Name: ______Date: ______Period: ______

Macroeconomics

Unit 3: Aggregate Demand, Aggregate Supply and Fiscal Policy

Chapter 8: Macroeconomics: Multiplier Effect

Chapter 10: Aggregate Demand and Aggregate Supply Chapter 15: Analysis of AS

Chapter 11: Fiscal Policy, Deficits, and Debt Chapter 17: Disputes in Macro Policy (pgs.320-328)

1.  Basic Macroeconomic Relationships (C.8)

a.  Describe your families Marginal Propensity to consume (MPC) and Marginal Propensity to Save (MPS) . Which of the non-income determinants affects your family the most?

b.  Explain the importance of the Interest-rate / Investment Relationship.

c.  Suppose a $100 increase in desired investment spending results in a $300 increase in real GDP.

i.  What is the size of the multiplier?

ii. If the MPS is .4, what is the multiplier?

iii. If the MPC is .75, what is the multiplier?

iv. Suppose investment spending initially increases by $50 billion in an economy whose MPC is 2/3. By how much will this ultimately increase real GDP?

2.  Aggregate Demand and Aggregate Supply (C. 10)

a.  Explain the three reasons the aggregate demand curve is downward sloping. What are the reasons the aggregate demand curve will shift?

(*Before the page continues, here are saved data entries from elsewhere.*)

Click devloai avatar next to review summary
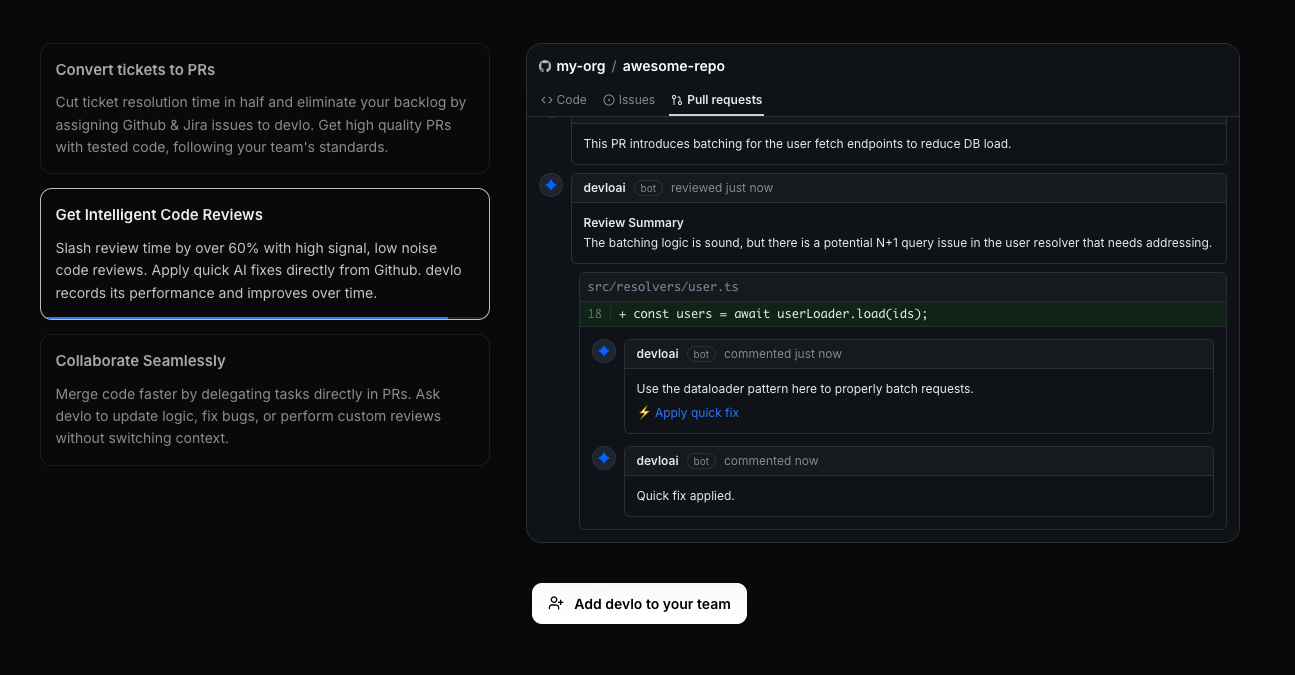tap(551, 186)
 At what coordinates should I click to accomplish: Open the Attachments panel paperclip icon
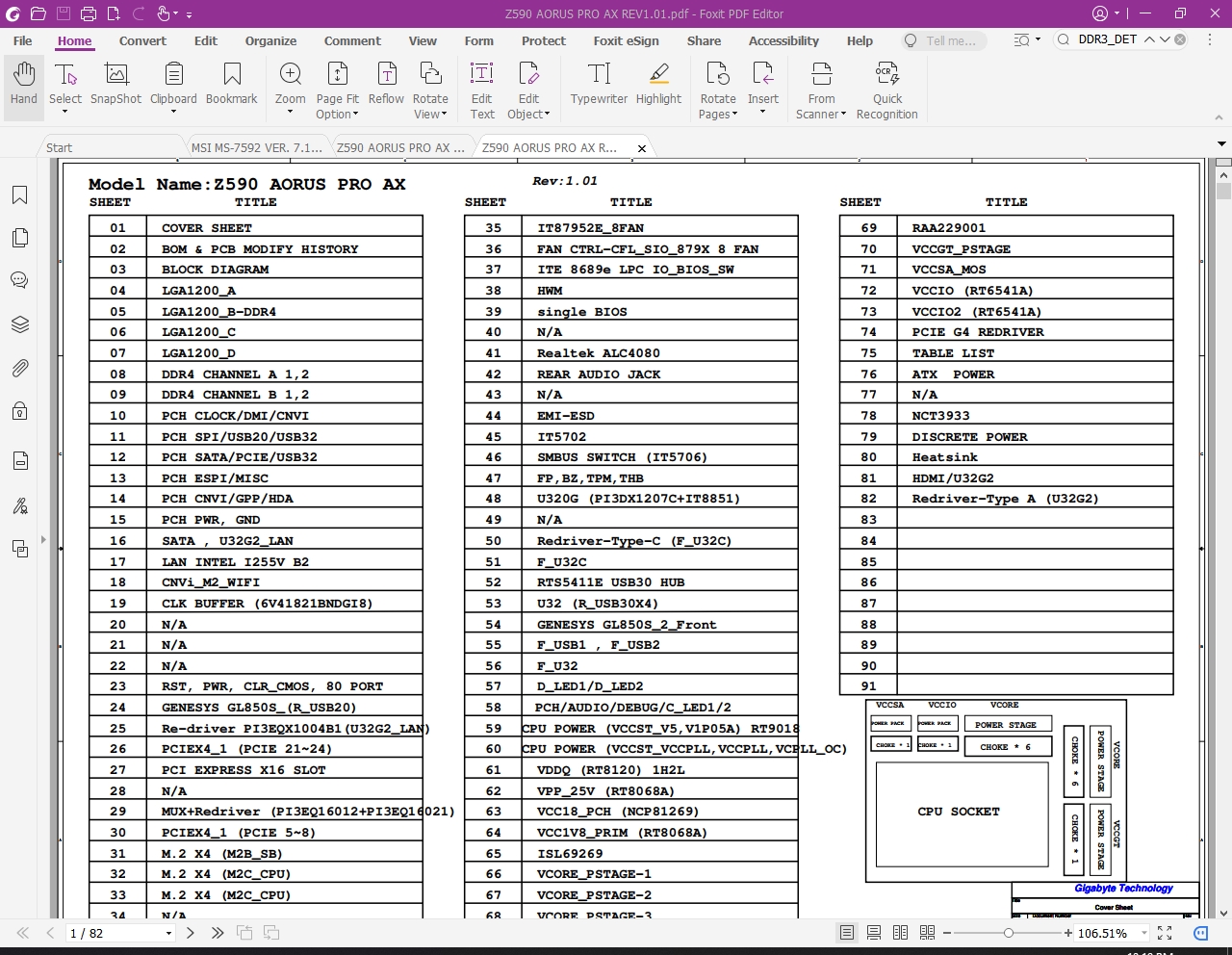(x=19, y=368)
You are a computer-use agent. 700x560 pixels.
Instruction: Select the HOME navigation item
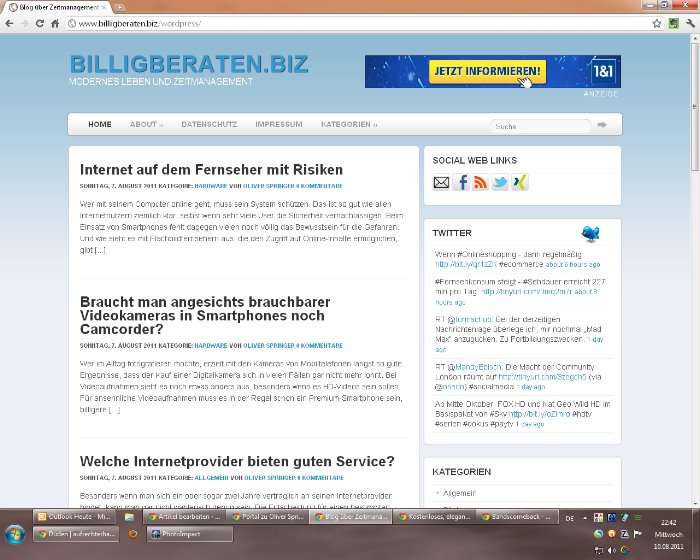tap(100, 125)
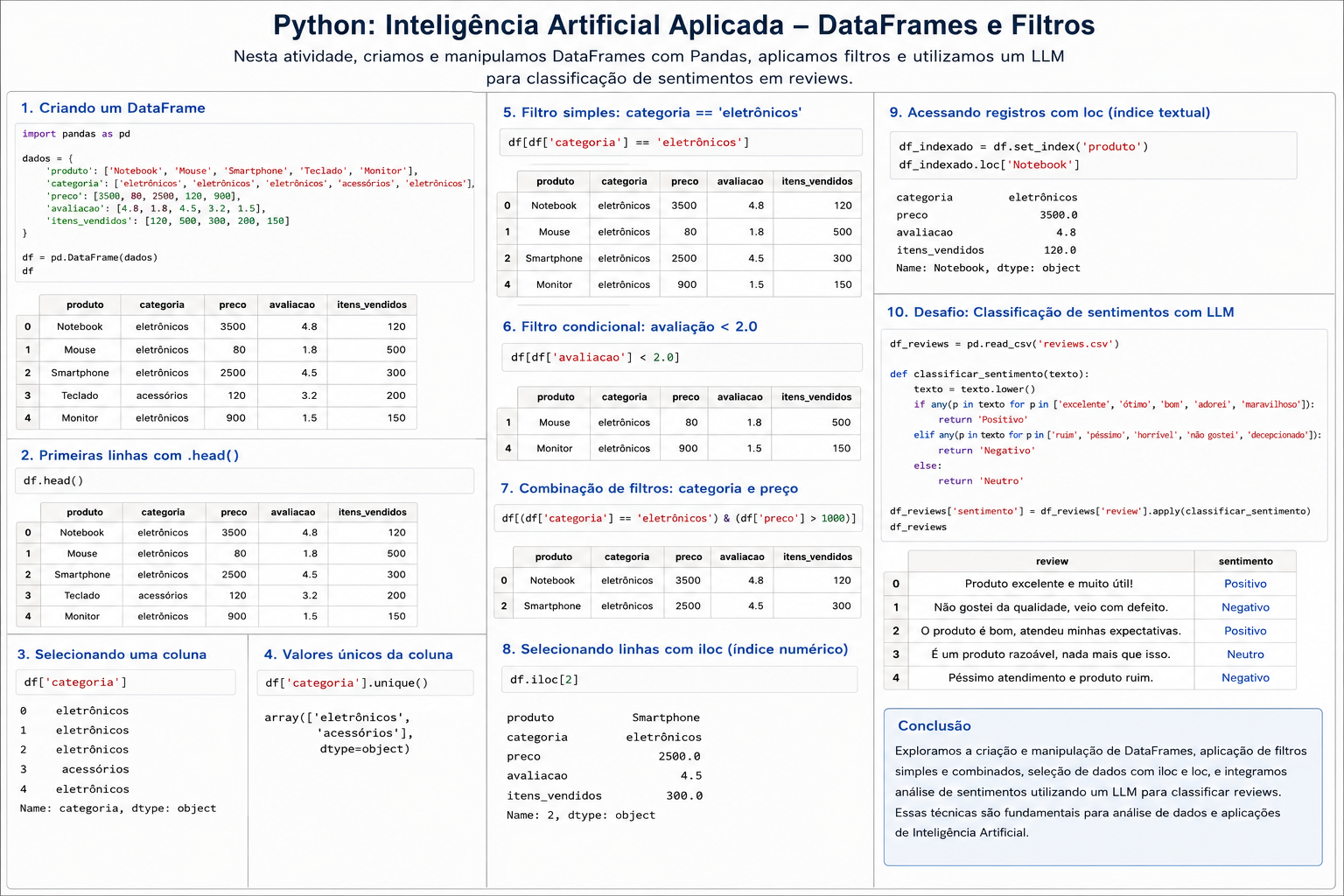Click the 'itens_vendidos' header in the head() table
The height and width of the screenshot is (896, 1344).
[373, 512]
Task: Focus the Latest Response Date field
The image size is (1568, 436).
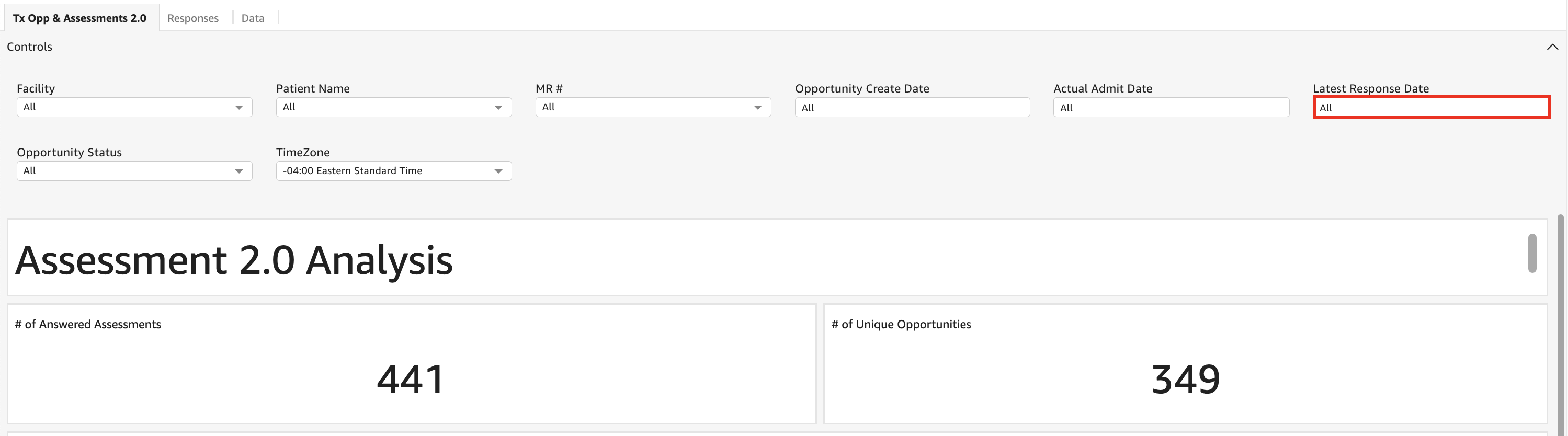Action: (1430, 108)
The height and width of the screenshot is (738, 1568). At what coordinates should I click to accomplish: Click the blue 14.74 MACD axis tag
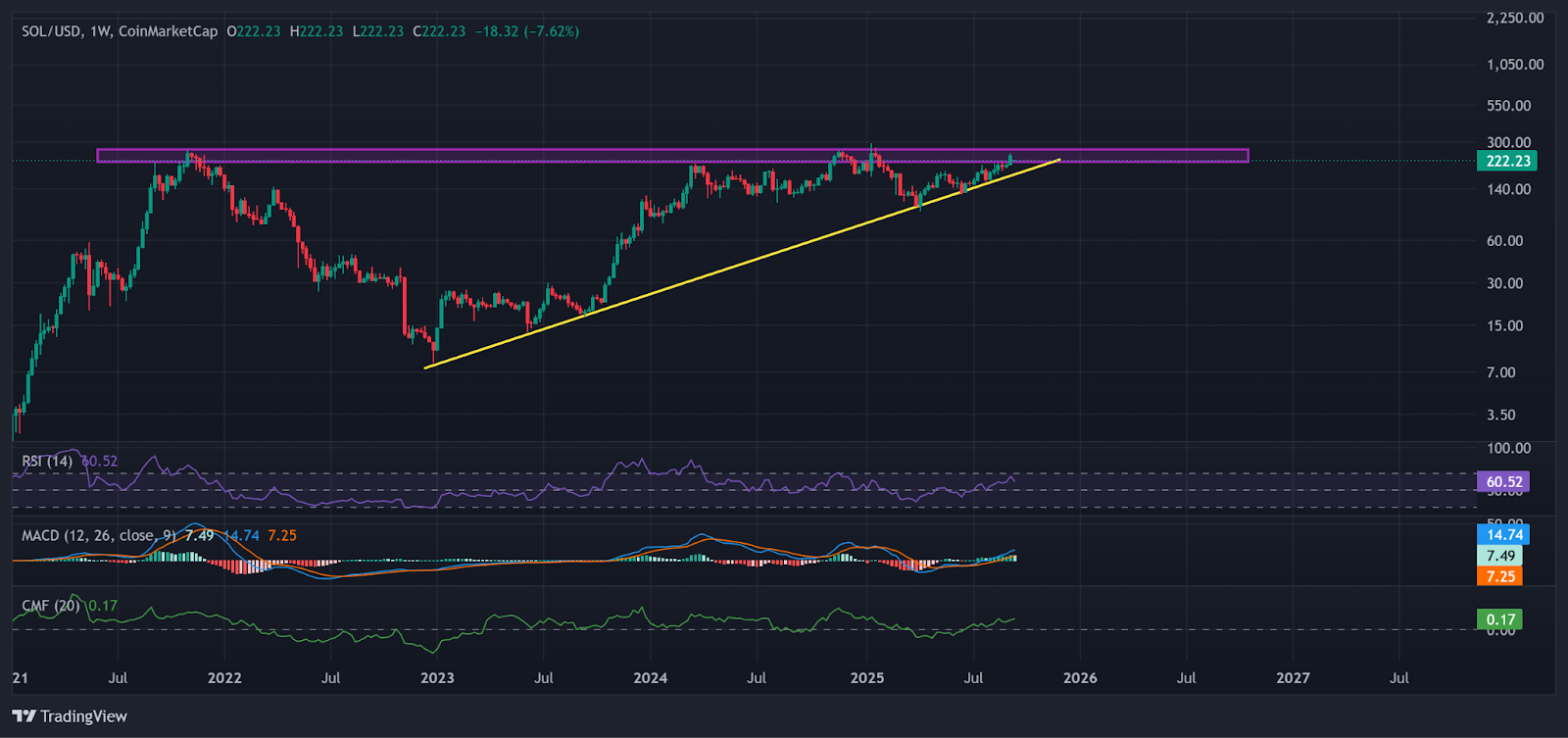coord(1503,535)
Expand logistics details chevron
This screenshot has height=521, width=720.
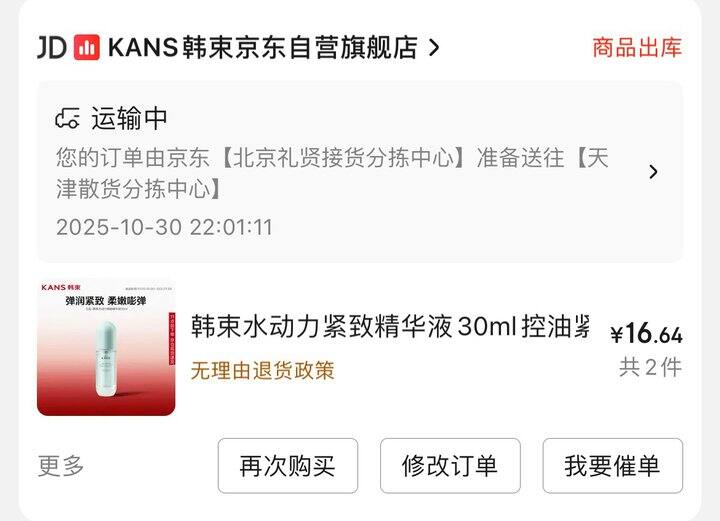point(653,172)
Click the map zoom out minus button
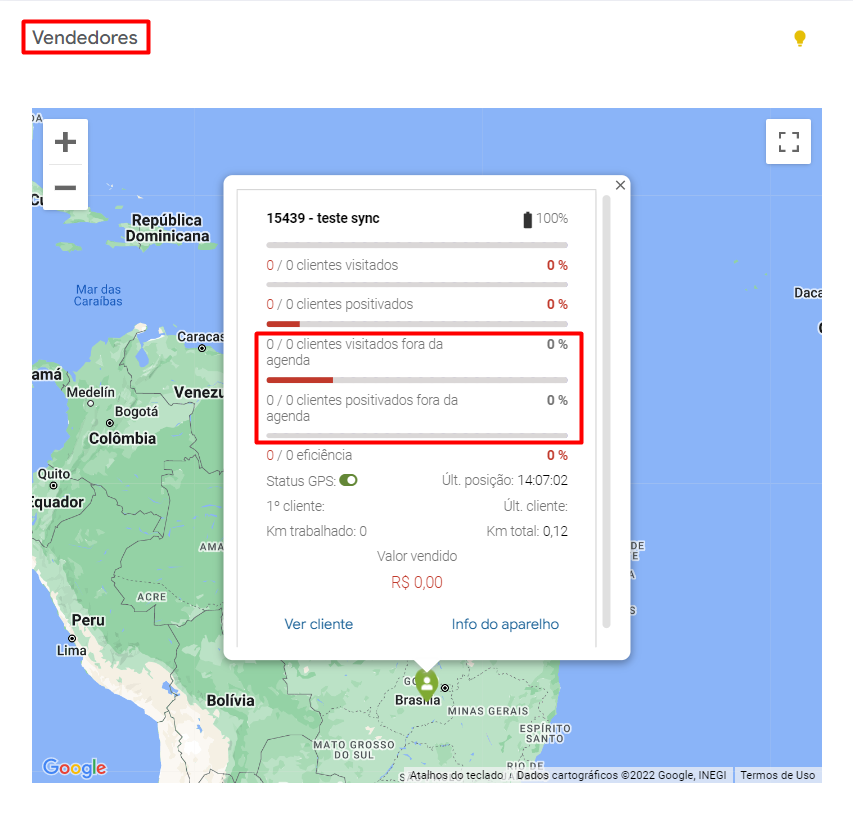This screenshot has width=853, height=813. tap(65, 188)
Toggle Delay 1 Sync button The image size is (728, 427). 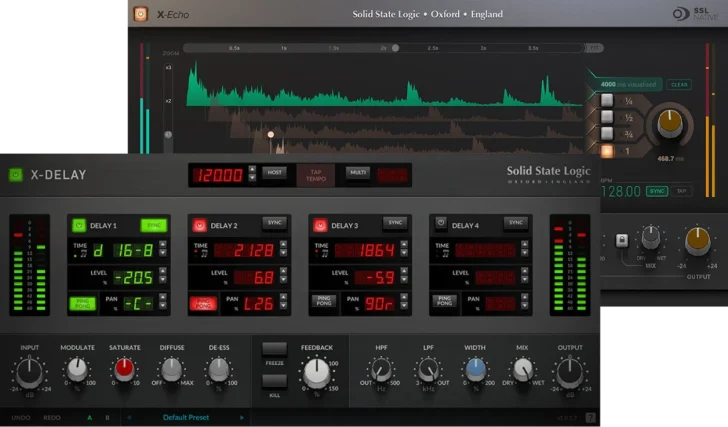click(154, 225)
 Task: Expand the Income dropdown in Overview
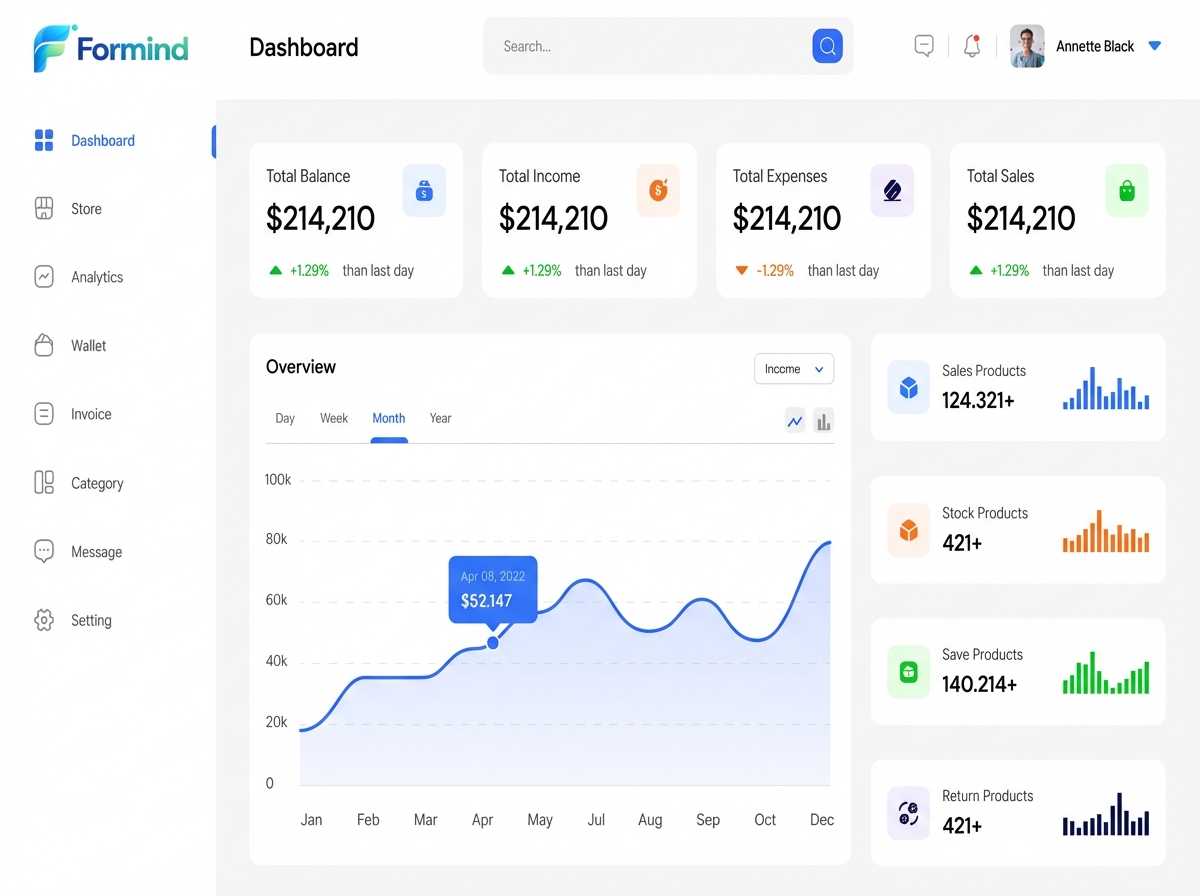pos(793,369)
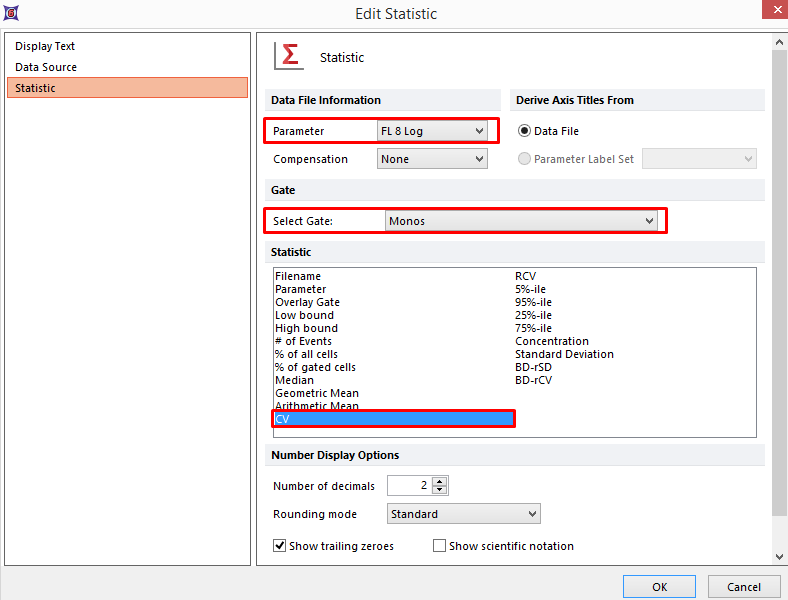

b.  Describe why the LRAS curve is vertical. Why is the SRAS curve upward sloping? What are the reasons the aggregate supply curve will shift (from the book and PowerPoint)?

c.  Describe and graph demand-pull inflation.

d.  Describe and graph cost-push inflation.

3.  Fiscal Policy, Deficits and Debt (C.11)

a.  Explain and graph expansionary fiscal policy. Use YOUR numbers to prove your point.

b.  Explain and graph contractionary fiscal policy. Use YOUR numbers to prove your point.

c.  Make a case for and against automatic stabilization policies.

d.  List the problems associated with fiscal policy. Describe how the Government can “Crowd out” investors in the Money Market.

4.  Extending the Analysis of Aggregate Supply (C.15)

a.  Fix a $50 billion dollar inflationary gap with taxes. Draw the gap. Use numbers and labels. Explain how fiscal policy is used to close the gap using accurate numbers (MPC is .80).

b.  Fix a $100 billion dollar recessionary gap with spending. Draw the gap. Use numbers and labels. Explain how fiscal policy is used to close the gap using accurate numbers (MPC is .90).

c.  Draw and explain the relationship between SRAD/SRAS with the Phillips Curve.

d.  Explain the difference between the Short-run Phillips curve and the Long-run Phillips curve.

e.  Why is the Laffer curve important to this chapter?

5. Disputes over Macro Theory and Policy (C.17: pgs. 320-328)

a. Explain, using graphs, the differences between Classical vs. Keynesian economic views.

b. Describe “monetarism.” Why is the fundamental equation of monetarism the equation of exchange? Be sure to use every element of the formula. (Side note: AP can also call this “The Theory of Liquidity Preference.”

Note to self from Alex Goringe

Formulas for multipliers:

Spending = MPS x Gap

Tax = Spending Need / MPC

Clifford

FRQ1 – 2001 #1

FRQ2 – 2002 #2

FRQ3 – 2005B #2

a.  The multiplier is defined as the ratio of the change in real GDP to the initial change in spending that brought it about. In this case, the multiplier is $300/$100 = 3.

b.  The multiplier is 1/MPS = 1/.4 = 2.5, in this example.

c.  As the MPS and the MPC sum to one, the multiplier can also be computed as 1/(1 – MPC) = 1/(1 – .75) = 1/.25 = 4.

d.  The multiplier in this example is 1/(1 – 2/3) = 3. The ultimate change in GDP is 3 x $50 = $150 billion.